Getting a relevant details from web via code - excel

Hi i am new to VBA and trying to upgrade my skills in VBA.
I am trying to getting the "Owner Name" and "Mailing Address" from this below web link
https://www.pbcgov.org/papa/Asps/PropertyDetail/PropertyDetail.aspx?parcel=30424032060001820
by using this ID in Sheet1"A1"
30-42-40-32-06-000-1820 ( that ID is the relevant to a person which name and mailing address will be paste in Col"B" and Col"C".
I have tried but could not make it.
Any help by anybody will be appreciated.
Sub Data()
Set ie = CreateObject("InternetExplorer.Application")
ie.Visible = True
Url = "https://www.pbcgov.org/papa/?fbclid=IwAR28Ao4d0Ic5hTcd4w6BYv5FwaVYKFc3sCtmcqPI8Ctw2Q0jUy2zIdc7I-c"
'Wait for site to fully load
ie.Navigate2 Url
Do While ie.Busy = True
DoEvents
Loop
RowCount = 1
With Sheets("Sheet1")
.Cells.ClearContents
RowCount = 1
For Each itm In ie.document.all
.Range("A" & RowCount) = itm.tagname
.Range("B" & RowCount) = itm.ID
.Range("c" & RowCount) = Left(itm.innertext, 1024)
RowCount = RowCount + 1
Next itm
End With
End Sub

This may be a little advanced but gives another way of looking at the problem.
The info you want is spread over two tables, and two rows within those tables.

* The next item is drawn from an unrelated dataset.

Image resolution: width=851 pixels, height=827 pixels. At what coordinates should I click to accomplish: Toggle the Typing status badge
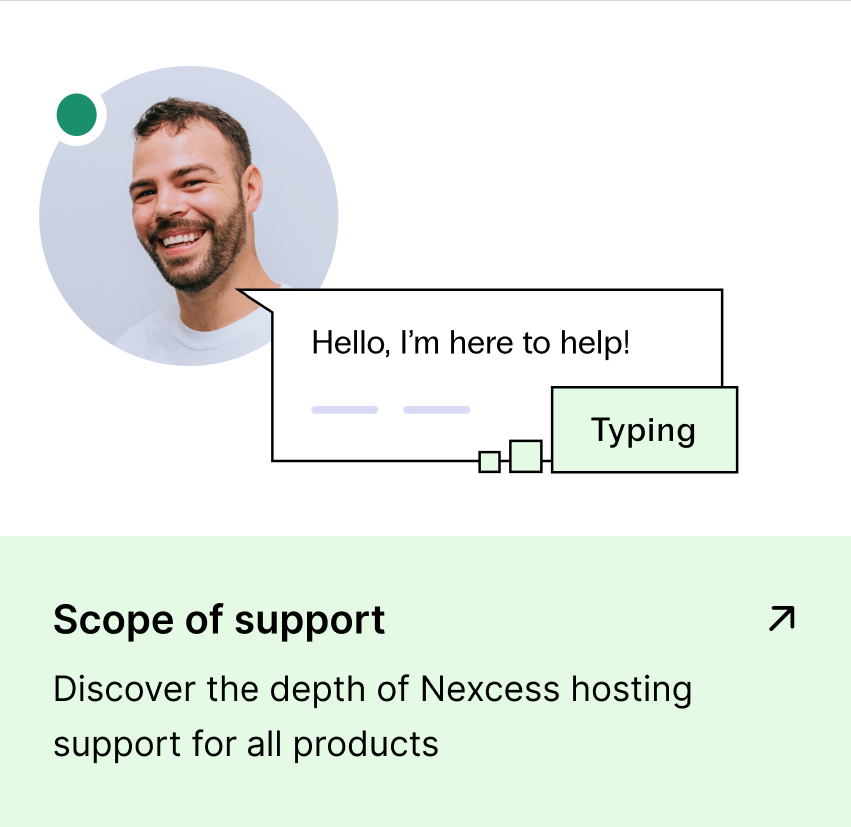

One table for the owner info (split across several lines); and one table, likewise, for address.
You can use css pattern #ownerInformationDiv table:nth-child(1) to isolate both of those tables, returned in a nodeList by applying querySelectorAll method of ie.document.
Loop each table, and whilst in a given table, loop the rows (ignoring the header row) and concatenate the text found in each row. Once the text is combined, for a given table, write it out to the sheet.

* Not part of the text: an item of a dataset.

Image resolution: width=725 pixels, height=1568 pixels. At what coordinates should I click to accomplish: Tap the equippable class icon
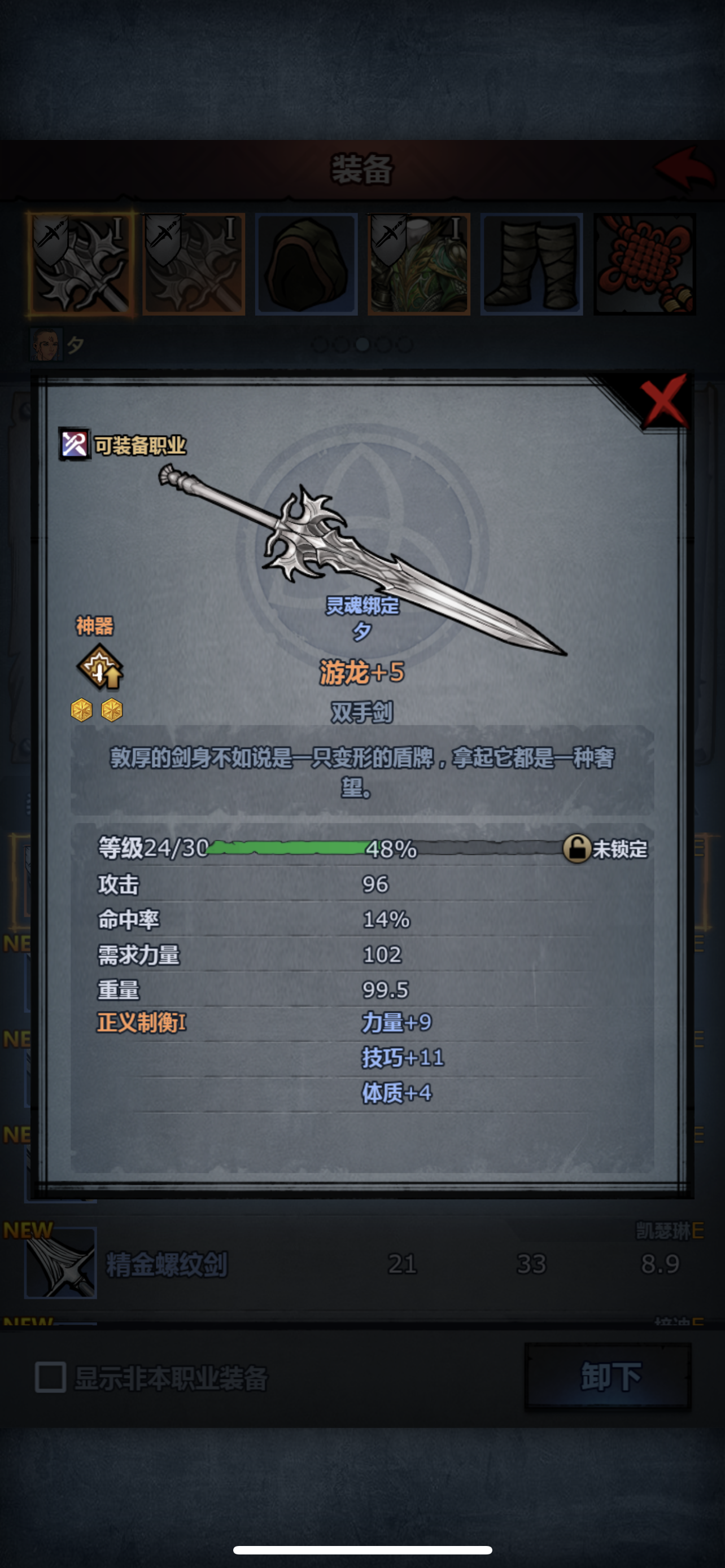pos(75,444)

Another things to note include:
The full page load wait
While .Busy Or .ReadyState <> READYSTATE_COMPLETE: DoEvents: Wend
Qualifying object with class
Dim ie As SHDocVw.InternetExplorer
Use of a descriptive title
Public Sub WriteOutOwnersInfo()
VBA:
Option Explicit
Public Sub WriteOutOwnersInfo()
Dim ie As SHDocVw.InternetExplorer
Set ie = New SHDocVw.InternetExplorer
With ie
.Visible = True
.Navigate2 "https://www.pbcgov.org/papa/Asps/PropertyDetail/PropertyDetail.aspx?parcel=30424032060001820"
While .Busy Or .ReadyState <> READYSTATE_COMPLETE: DoEvents: Wend
Dim tables As Object
Set tables = .Document.querySelectorAll("#ownerInformationDiv table:nth-child(1)")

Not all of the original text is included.